Founder and CEO Eric Weisman says he founded the company after examining what went into conventional petfoods and deciding he wanted a "better alternative" for his own pets. His dogs and cats were having health issues he thought were related to the ingredients in conventional petfoods.

Weisman worked with Darwin Brightsman, PhD, an animal nutritionist, to formulate Evolution Diet Pet Food products. At the time, Weisman was a physician in private practice using vitamin, botanical, nutraceutical and nutrition therapy for people. Weisman notes he is still using "state-of-the-art combinations" of vitamins, herbs and nutraceuticals developed to treat joint, vascular and other diseases in sick pets at the Evolution Diet Rescue facility, which he has operated in St. Paul, Minnesota, USA, since 1987.

Before Grain

Merrick , maker of Before Grain products, asserts that dogs and cats do better when fed grain-free diets. This is, they say, what nature intended. The company says a diet based primarily on fresh meat, blue fruit, nutrient-dense vegetables and high-quality meat contributes to better health and longevity. Ingredients used include buffalo, beef, chicken, salmon, turkey and tripe.

Merrick points out enthusiastically that Before Grain products contain acai, an Amazon palm berry, and blueberries. Freeze-dried acai berries and blueberries are "carefully added to the kibble after the cooking process." Merrick contends these "super blue fruits" are high in antioxidants and anthocyanins.

Taste of the Wild

"Years of domestication have turned pets from fierce predators to best friends," contends Taste of the Wild Pet Foods. "However, modern science proves that dogs and cats still share the DNA of the wolf or wild cat. Taste of the Wild Brand Dog and Cat Food offers pets a diet dictated by genes. It allows pet owners to provide their pets the kind of natural, balanced diet that they could find in the wild."

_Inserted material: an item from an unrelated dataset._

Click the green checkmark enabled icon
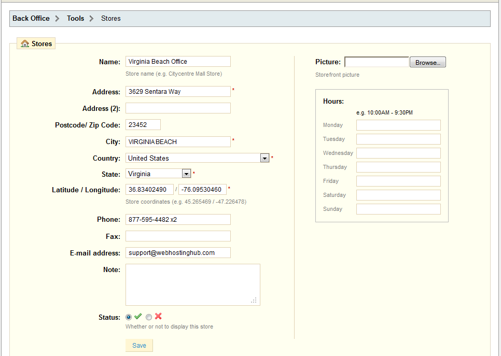Viewport: 501px width, 356px height. point(138,317)
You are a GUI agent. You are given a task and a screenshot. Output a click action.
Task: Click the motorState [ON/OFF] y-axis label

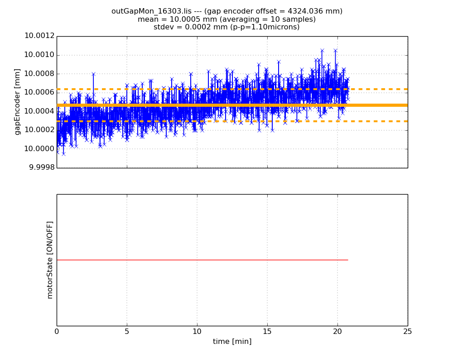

The company has four dry formulas:

  • High Prairie Canine Formula with Roasted Bison & Roasted Venison;
  • Pacific Stream Canine Formula with Smoked Salmon;
  • Wetlands Canine Formula with Roasted Wild Fowl; and
  • Rocky Mountain Feline Formula with Roasted Venison & Smoked Salmon.

Canidae All Natural

Canidae All Natural Pet Foods offers grain-free formulas for dogs and cats. Most contain 80% protein and 20% fruits and vegetables, "designed to increase energy levels." The products contain no corn, wheat, soy, grain fractions, glutens or fillers, says the company.

Those who market wild-ingredient products believe the ideal diet is a pre-agricultural diet. This diet, they say, contains the foods that best suit digestive and metabolic systems and are least likely to cause an allergic reaction. It's an appealing idea, but the jury is still out.

Wild people food

What do you think about making petfoods with so-called wild ingredients? Do you like the idea for your pets? How about wild foods for yourself?

  • Researchers estimate our human ancestors obtained about 35% of their dietary energy from fats, 35% from carbohydrates and 30% from protein. Saturated fats contributed approximately 7.5% total energy, and harmful trans fatty acids contributed negligible amounts.
  • Polyunsaturated fat intake was high, with an omega 6 to omega 3 fatty acid ratio of about 2:1 (versus 10:1 today). Cholesterol consumption was substantial, perhaps 480 mg/day. (S.B Eaton, 2006. "The ancestral human diet: what was it and should it be?" Proceedings of the Nutrition Society, 65, 1-6).
  • Carbohydrate came from uncultivated fruits and vegetables, approximately 50% of energy intake compared with the present level of 16% energy intake in the US. High fruit and vegetable intake and minimal grain and dairy consumption made ancestral diets base (low pH)-yielding, unlike today's acid (high pH)-producing pattern. Honey comprised 23% of energy intake compared with the 15% that added sugars contribute today.
  • Fiber consumption was high, perhaps 100 g/day. Vitamin, mineral and phytochemical intake was typically eight times that of today except for that of sodium.

Our knowledge of nutrition is still quite deficient. However, an understanding of the human evolutionary experience and our ancestral diets will help address this critical deficiency.